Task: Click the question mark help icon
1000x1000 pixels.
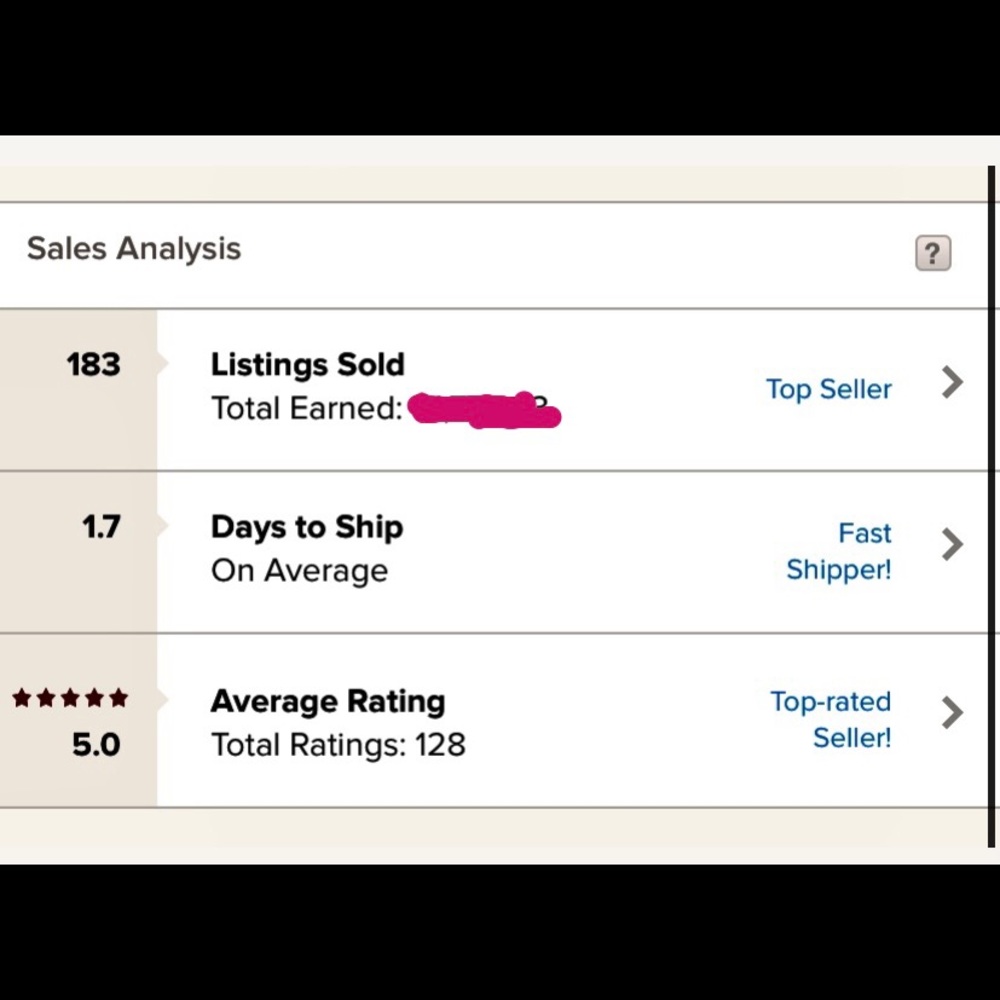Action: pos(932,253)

...

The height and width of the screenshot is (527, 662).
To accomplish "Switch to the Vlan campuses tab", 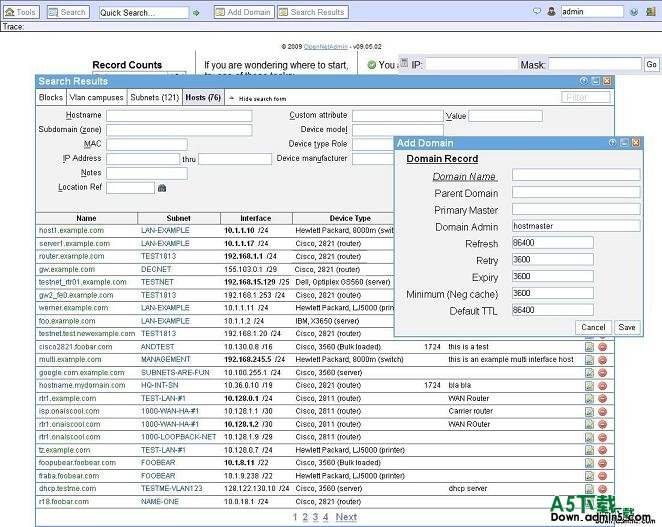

==

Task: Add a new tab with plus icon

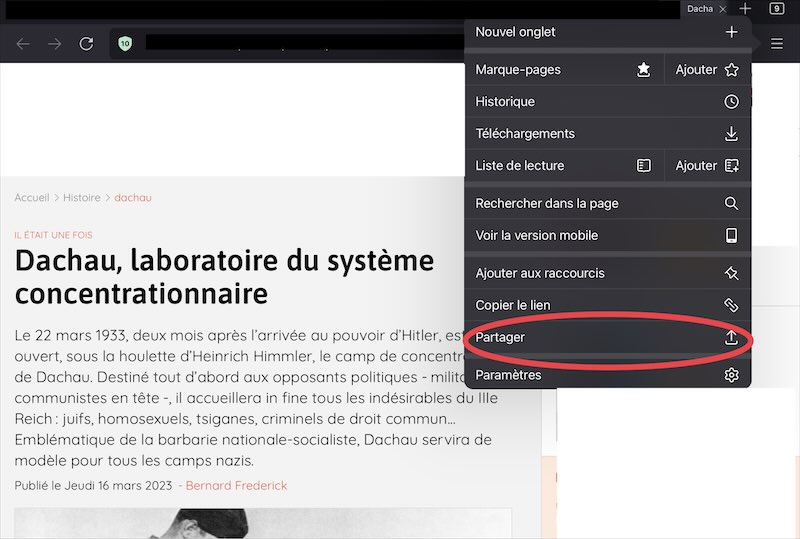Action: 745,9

#### YOUR TASK
Reproduce verbatim the stretch of the listing from the line containing "Task: Click the question mark help icon" through the line containing "Action: pos(932,253)", both included, and omit the pictures from your answer.

#### RESPONSE FOR THIS EXERCISE
Task: Click the question mark help icon
1000x1000 pixels.
Action: pos(932,253)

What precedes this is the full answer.